__WORK INSTRUCTION__
Leaving out all pictures, copy the lines below exactly, from the line with "You are a GUI" to the last line, both ends included.

__SOURCE MATERIAL__

%%

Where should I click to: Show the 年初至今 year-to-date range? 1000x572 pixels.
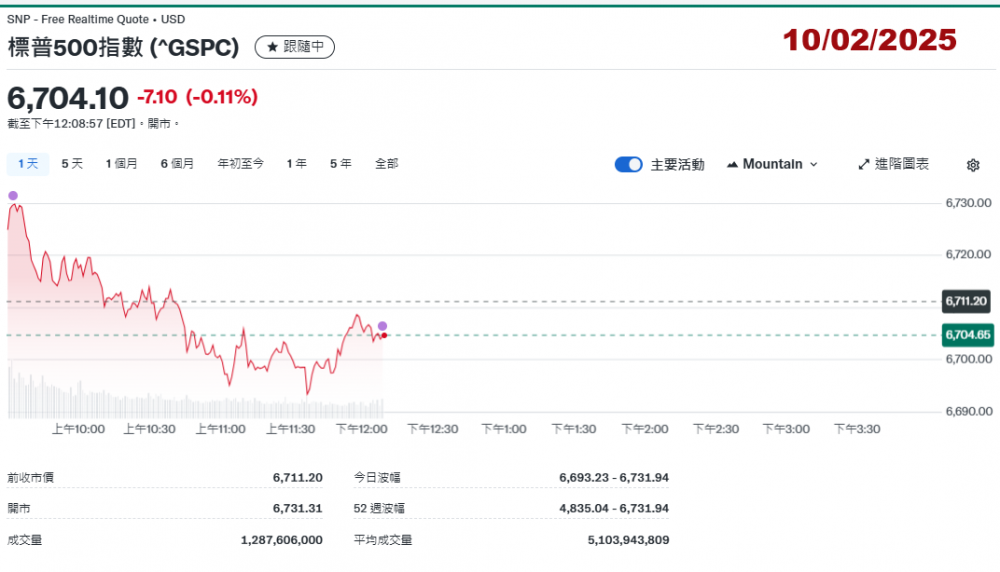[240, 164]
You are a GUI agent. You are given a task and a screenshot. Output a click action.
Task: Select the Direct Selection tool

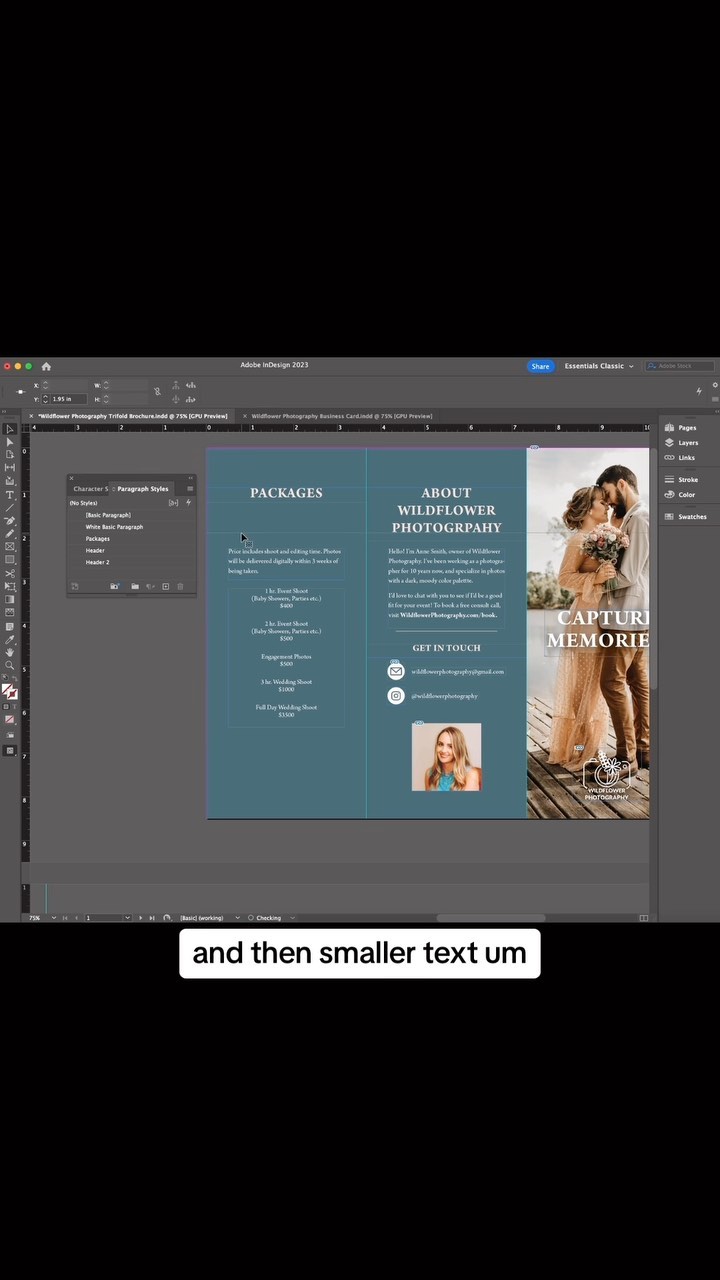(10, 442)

%%

__WRITTEN REPLY__
You are a GUI agent. You are given a task and a screenshot. Output a click action.
Task: Select the Direct Selection tool

(10, 442)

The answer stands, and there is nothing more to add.